Progress in Genetic Knowledge
PXE is caused by one of many mutations to the ABCC6 gene, which cause the gene’s product, a transporter protein, to function badly or not at all. PXE International’s public mutation database has about 300 mutations catalogued, including two that have been determined to be the most common. Recently, researchers genotyped the ABCC6 gene of families in China. This was an extensive project that collected and tested the DNA of affected individuals, and resulted in the identification of previously unknown mutations. This new information indicates the importance of continuing to genotype PXEers from all backgrounds (Jin et al., 2015).
The substance (substrate) ABCC6 moves is known to involve ATP and its release, but the substance’s actual identity remains unknown (Pomozi et al., 2013) (Jansen et al., 2013, 2014).
ABCC6 is also being studied in relation to possible consequences for lipid metabolism, including maintaining cholesterol levels. Recent research suggests loss of functional ABCC6 can result in overproduction of cholesterol. ABCC6’s role in this capacity could explain the risk of atherogenesis (the formation of fatty masses in the arteries) and cardiovascular issues in persons with PXE (Kuzaj et al., 2014).
The variation in symptoms and severity of PXE, even between siblings or twins, can be explained by modifying factors, both heritable and environmental. Heritable factors include modifying genes and epigenetic components. Epigenetic factors can be passed down to children but are not encoded in DNA. Changes in one’s epigenetics change how one’s genes can be read, and include rearrangements of proteins that can silence some genes. A person’s epigenetics are affected by one’s environment and the conditions of one’s body. For example, chronic stress can have a measurable effect on health and progression of disease. Environmental factors refer to changes in diet or lifestyle that can affect the severity of the symptoms.
Attempts are now being made to understand the differences between cells with the PXE gene knocked out (a cell in which the function of both copies of the ABCC6 gene has been removed)and those that have a functional gene. The comparative study of these cells may result in the identification of some of these additional factors (Dabisch-Ruthe et al., 2014).
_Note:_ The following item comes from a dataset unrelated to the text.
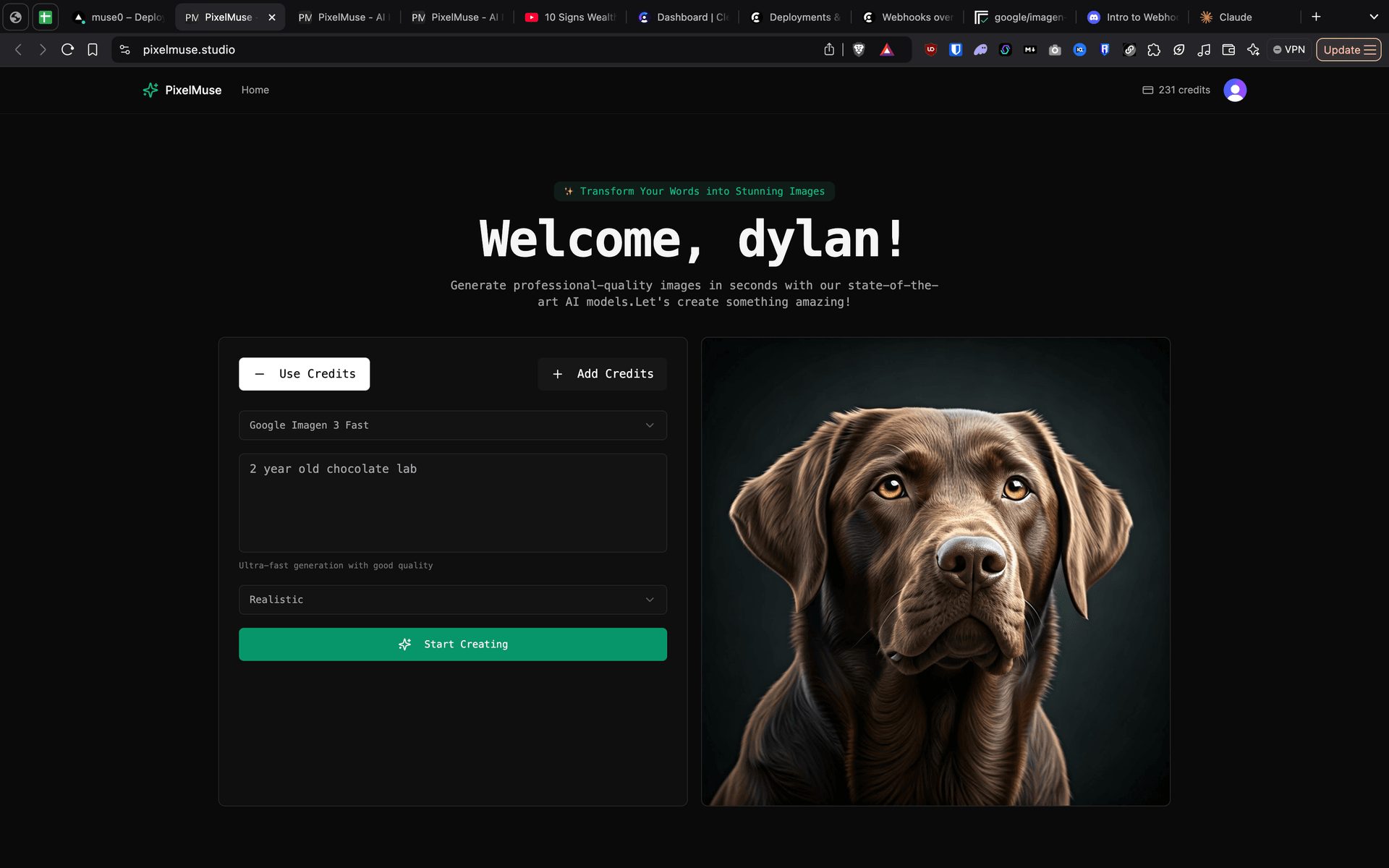Select the Add Credits option
The width and height of the screenshot is (1389, 868).
point(602,374)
Determining the Unifying Molecular Mechanism of Disease
The researchers who wrote this paper have shed some light on the function of ABCC6 using cells in the lab, called plated cells. Though the exact substance acted on by the protein remains unknown, ABCC6 plays a role in releasing ATP, which is rapidly converted to AMP and PPi. The study of similar mineralization disorders, such as GACI (generalized arterial calcification of infancy,) and ACDC (arterial calcification due to CD57 deficiency) revealed mutations in the ABCC6 gene as well as the ENPP1 gene, explaining some of the similarity in the symptoms and suggests the existence of a complex cellular balance that can result in mineralization when broken. The genes mutated in GACI, PXE, and ACDC can all be seen to play a role in the process that makes PPi and Pi from ATP.
Researchers think that the absence of a functional copy of ABCC6 results in a change in the availability of ATP, an essential small molecule that acts in nearly every pathway in the body. This change would result in lowered PPi levels; meaning mineralization could not be suppressed. This hypothesis is supported by the low PPi levels in the plasma of people with PXE (Jansen et al., 2013, 2014).
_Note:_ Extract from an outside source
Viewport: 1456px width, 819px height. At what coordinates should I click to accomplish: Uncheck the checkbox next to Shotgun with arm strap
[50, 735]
A specific type of cell, mesenchymal cells, which have the potential to become bone, muscle, cartilage, or fat cells, have been shown to play a role in PXE, and are affected by a calcified environment as would be present in PXE. However, their precise role and effect is unclear (Boraldi et al., 2014).
New Animal Models
Animal models are an essential tool in the development of a full understanding of a disease and its progression.
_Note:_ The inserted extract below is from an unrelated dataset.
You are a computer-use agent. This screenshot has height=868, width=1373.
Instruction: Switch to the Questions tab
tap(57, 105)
The Uitto lab has developed a rat model through direct deactivation of Abcc6 (Li et al., 2016). The development of a rat model was made possible by recent advances in technology, and is significant for several reasons. The cardiovascular system of rats in particular has a higher degree of similarity to humans than mice and other animals (Iannaccone, and Jacob, 2009). In addition, rat livers are larger and so will be more useful for attempting such things as liver transplant, in an effort to understand the effects of PXE on the liver and the liver’s role in PXE overall.
Developing Novel Treatments
Recent studies relating to diet’s effect on symptoms and the progression of mineralization have shown that an “acceleration diet” with high phosphorous content and low magnesium content, has an effect not only on mice themselves but also any offspring borne by pregnant mice. The diet was shown to increase the level of mineralization in the pups. In light of this and other observations, a two-year double blind clinical trial of MgO as a treatment was completed in March of 2015, the results of which have yet to be published.
A potential avenue for treatment involves the administration of PPi which is not available in a stable form, or a known molecule in the bisphosphonate family, that hopefully would mimic PPi. There are serious concerns about the potentially toxic nature of this molecule (Otero et al., 2013). The hope is that providing the body with this would counteract both mineralization and bone resorption. This strategy has shown some promise in mice, but is not ready for clinical application in humans.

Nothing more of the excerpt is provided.